The first time I walked that building it was full of fire trucks. Now, I watch the Lord fill it with food every week to be distributed each Saturday morning. Food goes out in large quantities...and yet it fills back up every week, ready for another Saturday, even at times that we don’t even know where it is coming from. This building has taught me so much about God. It’s taught me so much about people. About brokenness, pain, and healing. This building has taught my life in a way that only life can teach you about life. I am so blessed.
While I am sitting there, I pull out my Bible and begin to read. This building has also taught me to appreciate the quiet. As soon as I begin, an eighteen wheeler pulls up in the parking lot. Truck drivers contact us every now and then with food they have to get rid of. The driver gets out and starts walking toward me. I recognize him. He lives in the community. Wife...three boys, two of them grown and out of the house, one still a student at Sparkman High School. When we first began delivering food boxes in the winter of 2015, this family was one of the initial ones we delivered to.

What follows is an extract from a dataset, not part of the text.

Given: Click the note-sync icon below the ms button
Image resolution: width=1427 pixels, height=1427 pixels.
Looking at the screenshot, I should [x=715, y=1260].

“Hey buddy,” the man says. “I just wanted to stop by and talk to you for a minute.” I love it when people stop by and talk to me for a minute. At heart, I am really just a small town guy. It kind of makes House of the Harvest feel like Floyd’s Barber Shop. I stand up to greet him, “Absolutely! Glad you did. What’s on your mind?” He says, “I just got back in town about six days ago from making a run to Las Vegas.” I reply, “Is that right?”
He goes on, “I was stuck out there for three weeks in the hospital. Drove my load out and got extremely sick. Stayed in the hospital for three weeks by myself, couldn’t drive, couldn’t work, couldn’t send any money to my family.”
“Man, I am so sorry to hear that! I am glad you are better and were able to get back home safely.”
“I just wanted to stop by and thank y’all.” Tears begin to form in his eyes. “If it weren’t for this place, my wife and son wouldn’t have been able to eat while I was gone. I just wanted you guys to know how much y’all are doing means to us and to tell you I appreciate it.”
“Thank you, sir. I needed to hear that. Blessed be the name of the Lord!”
I stopped by for twenty minutes that day. Just so happened to be the same twenty minute window that truck would drive by during. Amazing how God knows what we need, and right when we need it.